Kawartha Lakes v. Director began with a furnace oil spill in the basement of Wayne and Liana Gendron. Their home insurance company retained a cleanup contractor, but the spilled fuel had already flowed through the municipal sewer system and ditches into Sturgeon Lake. The Ministry of Environment ordered the homeowners to clean up the spill,  but they used up their insurance funds before cleaning up municipal property, such as roads, storm drains and lakefront. The Ministry then ordered the City to take over the cleanup.
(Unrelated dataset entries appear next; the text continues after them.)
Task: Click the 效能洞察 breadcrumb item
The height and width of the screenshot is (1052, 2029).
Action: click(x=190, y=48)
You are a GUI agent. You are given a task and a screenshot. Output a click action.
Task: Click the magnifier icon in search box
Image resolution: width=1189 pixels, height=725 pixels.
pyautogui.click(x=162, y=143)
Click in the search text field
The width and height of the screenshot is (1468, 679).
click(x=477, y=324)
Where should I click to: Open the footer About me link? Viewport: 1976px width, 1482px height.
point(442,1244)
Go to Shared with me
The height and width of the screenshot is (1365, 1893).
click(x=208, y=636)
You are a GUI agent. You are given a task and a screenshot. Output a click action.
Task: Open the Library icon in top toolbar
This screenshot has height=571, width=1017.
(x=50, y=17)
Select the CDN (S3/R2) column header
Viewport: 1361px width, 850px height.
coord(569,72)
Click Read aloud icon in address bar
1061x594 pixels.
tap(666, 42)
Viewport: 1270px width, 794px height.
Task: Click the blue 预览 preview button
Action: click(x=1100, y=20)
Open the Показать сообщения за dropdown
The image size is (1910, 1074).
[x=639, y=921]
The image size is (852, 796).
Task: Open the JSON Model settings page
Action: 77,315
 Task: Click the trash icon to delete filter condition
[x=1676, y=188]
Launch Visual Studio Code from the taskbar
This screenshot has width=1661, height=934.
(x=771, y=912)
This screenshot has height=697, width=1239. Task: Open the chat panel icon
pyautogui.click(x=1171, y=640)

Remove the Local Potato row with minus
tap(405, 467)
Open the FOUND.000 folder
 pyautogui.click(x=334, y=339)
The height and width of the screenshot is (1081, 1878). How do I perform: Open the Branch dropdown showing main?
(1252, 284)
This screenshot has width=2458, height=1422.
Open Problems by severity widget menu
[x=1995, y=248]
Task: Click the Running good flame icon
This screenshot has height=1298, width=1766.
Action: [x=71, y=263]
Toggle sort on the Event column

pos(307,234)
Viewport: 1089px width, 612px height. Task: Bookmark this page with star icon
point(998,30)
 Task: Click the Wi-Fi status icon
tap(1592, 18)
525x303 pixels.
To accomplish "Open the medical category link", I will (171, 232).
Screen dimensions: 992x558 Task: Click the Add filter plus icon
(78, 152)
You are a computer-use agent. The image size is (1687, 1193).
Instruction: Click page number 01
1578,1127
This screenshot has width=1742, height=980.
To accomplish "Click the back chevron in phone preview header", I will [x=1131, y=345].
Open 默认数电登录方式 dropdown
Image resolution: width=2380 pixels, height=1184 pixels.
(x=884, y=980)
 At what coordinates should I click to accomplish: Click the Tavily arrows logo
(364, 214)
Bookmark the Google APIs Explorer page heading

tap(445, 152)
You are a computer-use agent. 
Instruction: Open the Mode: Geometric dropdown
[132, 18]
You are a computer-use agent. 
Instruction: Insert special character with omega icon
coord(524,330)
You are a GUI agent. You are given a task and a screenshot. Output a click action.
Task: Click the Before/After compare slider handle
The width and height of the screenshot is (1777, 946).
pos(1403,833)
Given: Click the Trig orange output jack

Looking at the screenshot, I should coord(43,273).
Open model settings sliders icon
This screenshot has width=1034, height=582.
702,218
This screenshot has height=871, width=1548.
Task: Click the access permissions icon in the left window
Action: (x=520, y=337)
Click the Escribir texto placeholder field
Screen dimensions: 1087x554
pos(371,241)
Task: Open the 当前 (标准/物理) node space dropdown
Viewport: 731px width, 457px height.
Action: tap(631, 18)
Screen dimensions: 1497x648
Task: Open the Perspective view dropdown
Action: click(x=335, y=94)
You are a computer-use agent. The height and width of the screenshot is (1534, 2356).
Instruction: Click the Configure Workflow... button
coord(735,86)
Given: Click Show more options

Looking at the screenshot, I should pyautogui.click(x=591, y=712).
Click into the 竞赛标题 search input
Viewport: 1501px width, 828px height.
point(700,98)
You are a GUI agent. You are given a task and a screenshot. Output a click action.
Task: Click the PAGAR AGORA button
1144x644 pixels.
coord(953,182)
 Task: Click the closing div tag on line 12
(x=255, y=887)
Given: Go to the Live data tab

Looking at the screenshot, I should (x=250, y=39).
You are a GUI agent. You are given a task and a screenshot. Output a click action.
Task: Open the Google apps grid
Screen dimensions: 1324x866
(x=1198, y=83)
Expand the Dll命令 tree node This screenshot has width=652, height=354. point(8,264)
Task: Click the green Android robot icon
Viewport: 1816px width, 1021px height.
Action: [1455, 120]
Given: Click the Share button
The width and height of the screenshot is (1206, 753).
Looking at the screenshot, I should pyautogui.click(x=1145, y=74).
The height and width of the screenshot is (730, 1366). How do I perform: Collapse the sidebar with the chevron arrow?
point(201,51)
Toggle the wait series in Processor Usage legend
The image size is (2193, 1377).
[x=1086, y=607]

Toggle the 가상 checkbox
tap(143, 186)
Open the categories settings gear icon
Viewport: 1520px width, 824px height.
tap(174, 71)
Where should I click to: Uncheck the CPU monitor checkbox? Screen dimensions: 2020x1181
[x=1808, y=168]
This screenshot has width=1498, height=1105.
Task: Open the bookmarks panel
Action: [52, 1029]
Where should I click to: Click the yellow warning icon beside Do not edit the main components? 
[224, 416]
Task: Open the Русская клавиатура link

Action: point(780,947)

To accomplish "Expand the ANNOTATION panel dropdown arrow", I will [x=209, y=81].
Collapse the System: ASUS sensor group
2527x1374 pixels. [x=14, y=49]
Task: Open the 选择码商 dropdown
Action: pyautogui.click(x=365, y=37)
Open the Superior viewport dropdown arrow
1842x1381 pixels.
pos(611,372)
The City appealed the Order to the Environmental Review Tribunal,  intending to argue that the cleanup cost should not be imposed on the City because it properly belonged to those responsible for creating the spill and for allowing it to contaminate municipal property.

On November 20 2009, the Environmental Review Tribunal barred the City from calling evidence on the liability of other parties. In essence, it ruled that allowing innocent parties to appeal orders because they don’t fairly allocate liability could make its hearings more costly and complex. The ERT will no longer follow an earlier decision on the important role of fairness, (Appletex),  because this might interfere with the MOE’s ability to impose environmental cleanup requirements. Innocent parties forced to pay unfair environmental costs should seek compensation in the civil courts (often a fruitless effort), and should not expect any help from the ERT.

On December 19, the ERT agreed to book the appeal hearing for April, but meanwhile the City must complete the cleanup.